Juicy grilled chicken marinated in a balsamic blend and topped with fresh cherry tomatoes, basil, and melted mozzarella. Bright, tangy, and easy to prepare—ideal for summer gatherings or weeknight dinners.


Ingredients

MARINADE:

  • 1/2 cup balsamic vinegar
  • 1/2 cup olive oil (regular or extra-virgin)
  • 2 tablespoons honey
  • 2 garlic cloves
  • 1 kiwi, peeled
  • 1–1/2 teaspoons kosher salt
  • 2 large chicken breasts, halved lengthwise into cutlets

BRUSCHETTA:

  • 12 ounces cherry tomatoes, halved
  • 1 tablespoon extra-virgin olive oil
  • 1 large shallot, finely minced
  • 2 garlic cloves, finely minced
  • 2 tablespoons balsamic vinegar
  • Kosher salt and freshly ground black pepper
  • 8 ounces fresh mozzarella, thinly sliced
  • 1/4 cup basil leaves, chiffonade
  • 1/4 cup shaved Parmesan
  • Balsamic glaze, for drizzling (optional)

Instructions

  1. Combine balsamic vinegar, olive oil, honey, garlic, peeled kiwi, and kosher salt in a blender and process until smooth.
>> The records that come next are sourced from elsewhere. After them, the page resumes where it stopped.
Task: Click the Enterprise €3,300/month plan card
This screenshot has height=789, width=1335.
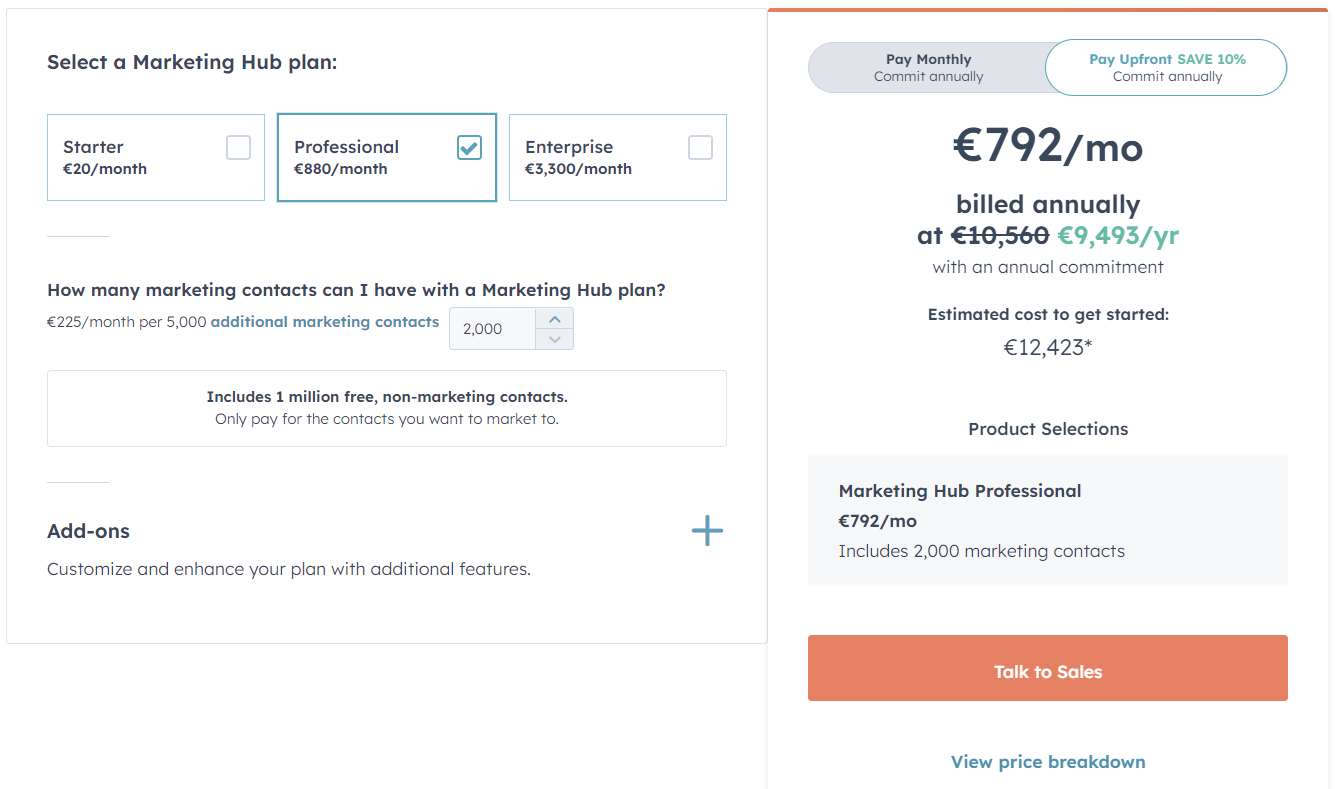Action: pos(617,157)
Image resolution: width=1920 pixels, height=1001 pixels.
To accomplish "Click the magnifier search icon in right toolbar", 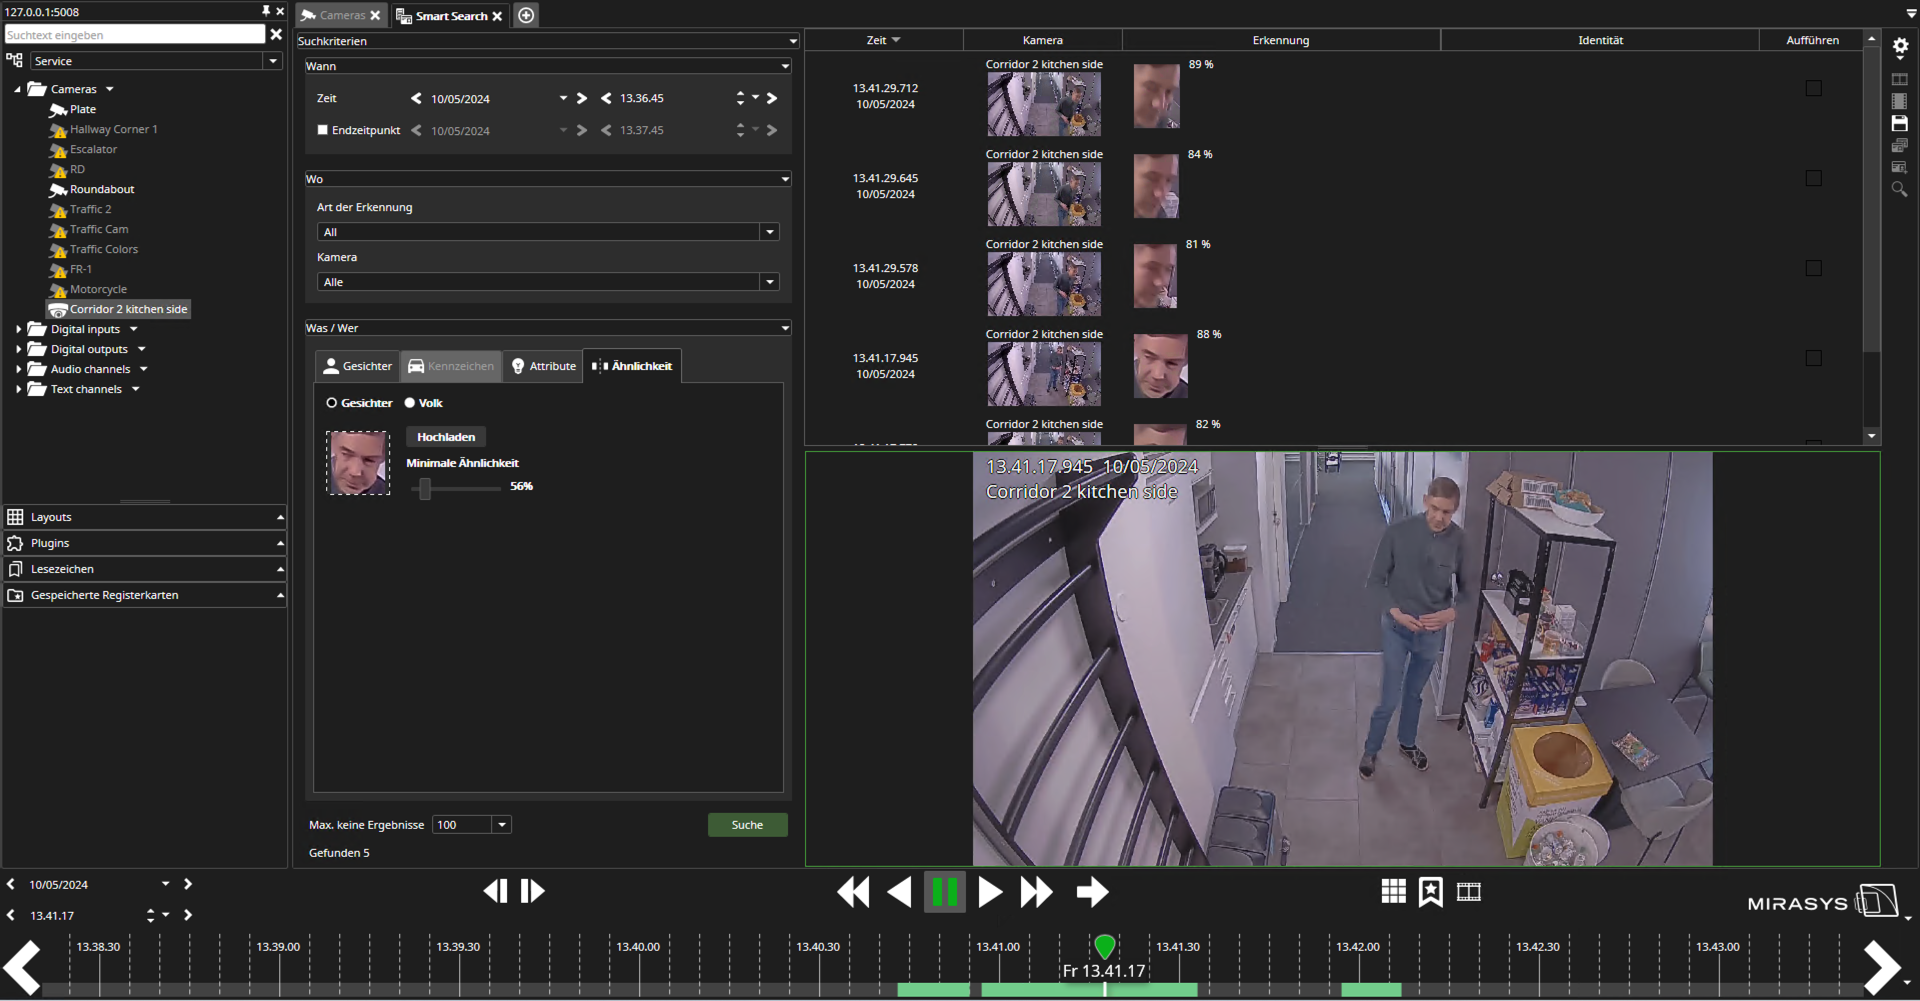I will click(1899, 189).
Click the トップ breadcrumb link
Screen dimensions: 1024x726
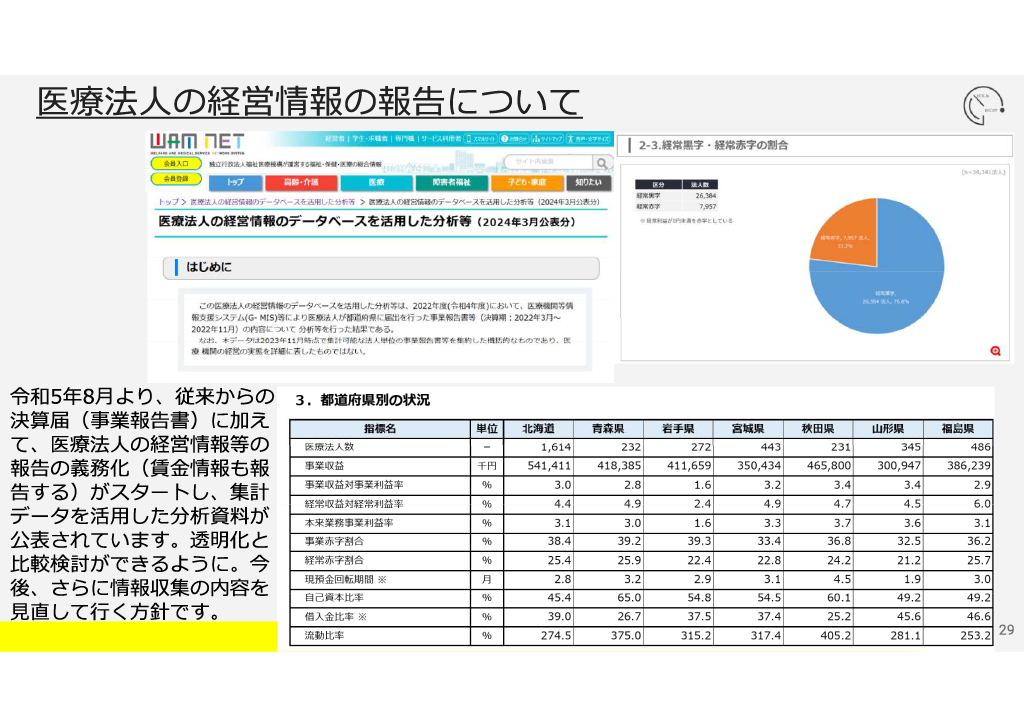coord(167,202)
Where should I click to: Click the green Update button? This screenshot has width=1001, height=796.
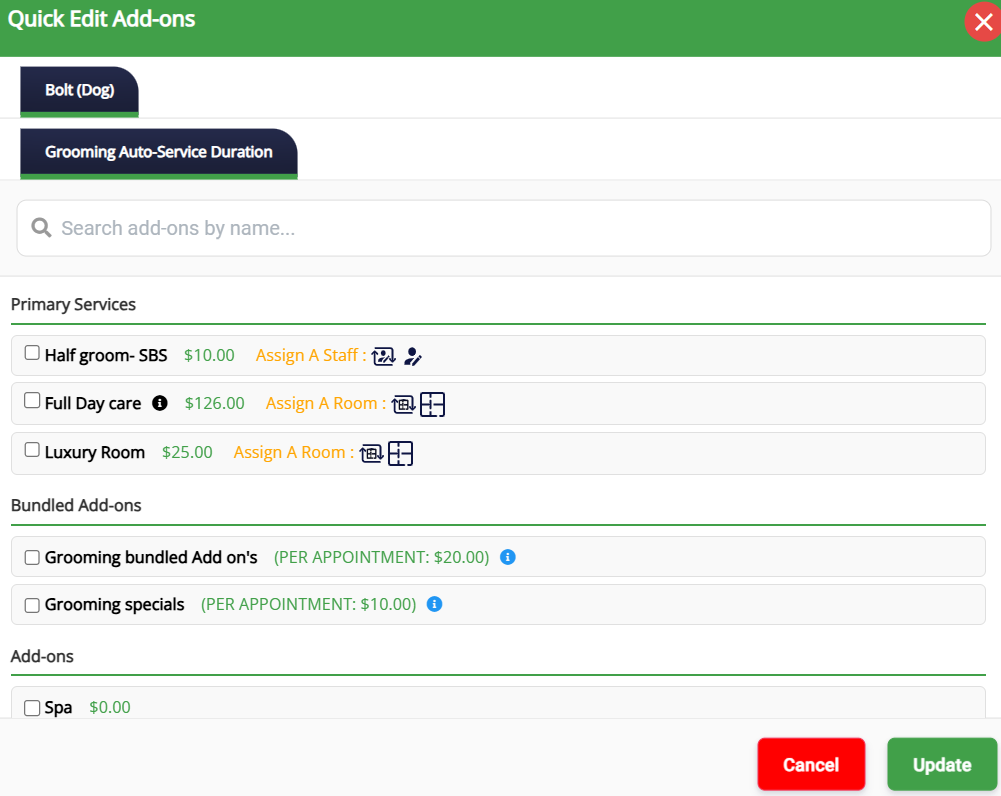point(941,765)
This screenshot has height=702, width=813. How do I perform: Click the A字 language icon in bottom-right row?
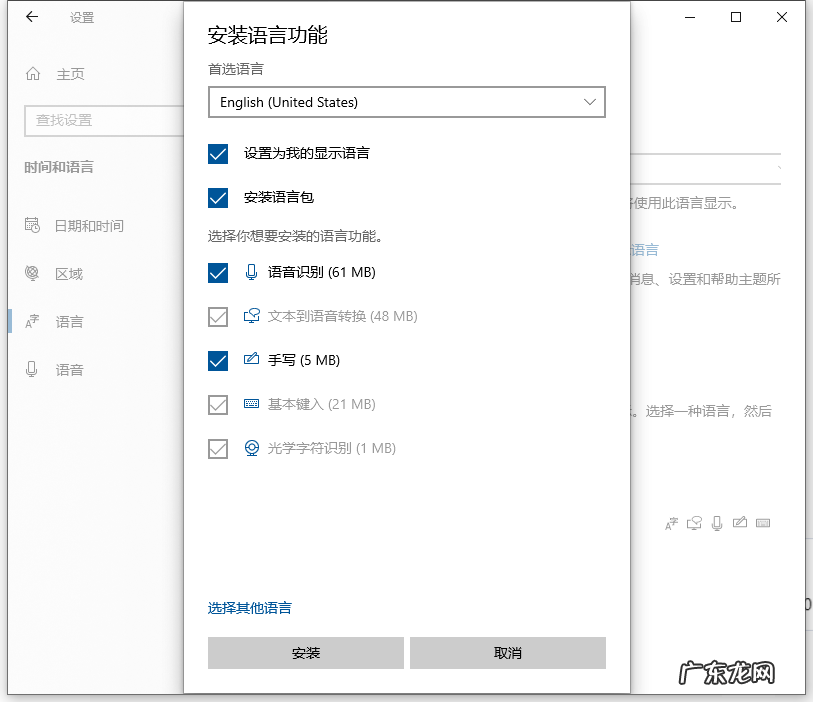coord(671,523)
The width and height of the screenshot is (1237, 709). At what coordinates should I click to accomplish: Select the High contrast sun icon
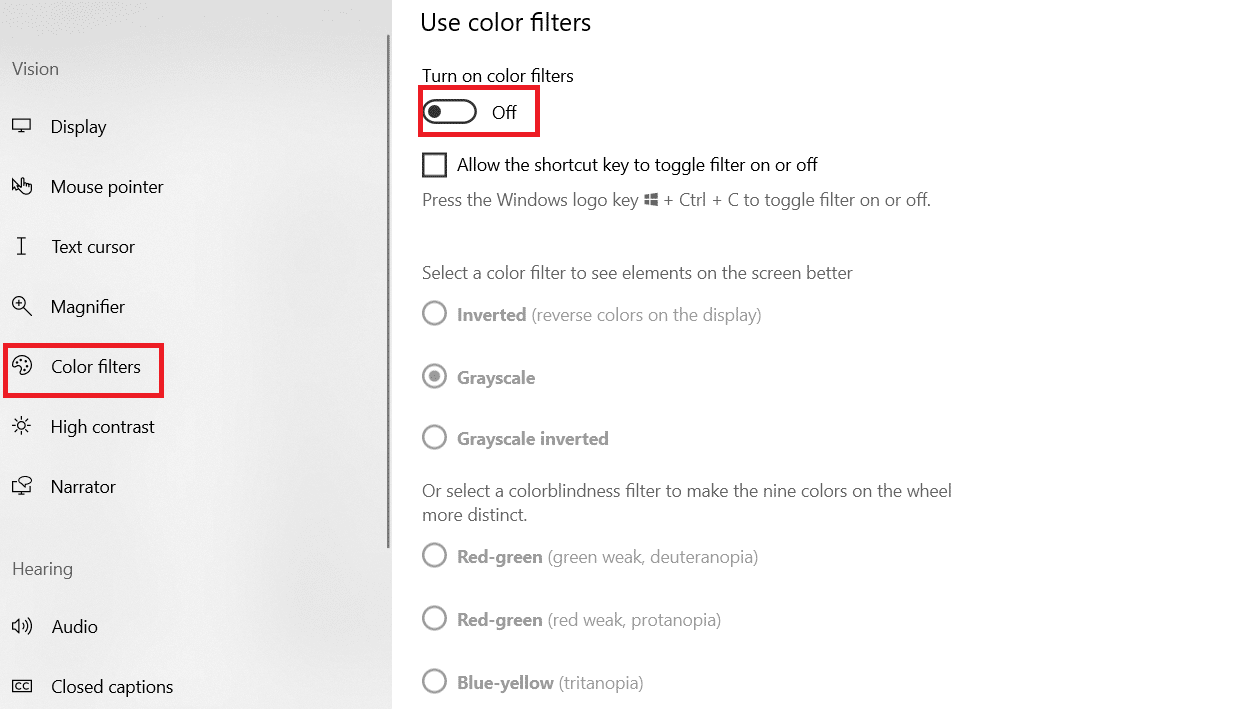pos(22,427)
Place chicken in the marinade and refrigerate 1–3 hours (30 minutes works if short on time).
  2. For the bruschetta, place halved tomatoes in a bowl. In a small skillet, heat olive oil over medium-low, soften shallots with a pinch of salt for about 5 minutes, add garlic until fragrant, then increase heat and deglaze with balsamic vinegar. Reduce until syrupy, toss with the tomatoes, and season with salt and pepper.
  3. Preheat a grill to medium-high. Drain and pat the chicken dry, season lightly with salt and pepper, and oil the grill grates. Grill 3–3½ minutes per side; after flipping, top with mozzarella and close the lid to melt. Remove when an instant-read thermometer registers 155°F (carryover will reach about 160°F).
  4. Transfer chicken to a platter, spoon the bruschetta topping over each piece, and finish with shaved Parmesan, basil, and an optional drizzle of balsamic glaze. Serve immediately.

Equipment

Basic kitchen tools: blender, mixing bowls, 8″ skillet, grill or stovetop skillet, tongs, measuring tools, and an instant-read thermometer.

Notes

1. Stovetop substitute: If you don’t have a grill, sear the chicken in a nonstick skillet—watch for sticking because the glaze contains sugar.

2. Scaling: The recipe easily increases to serve more people; just adjust the bruschetta proportionally.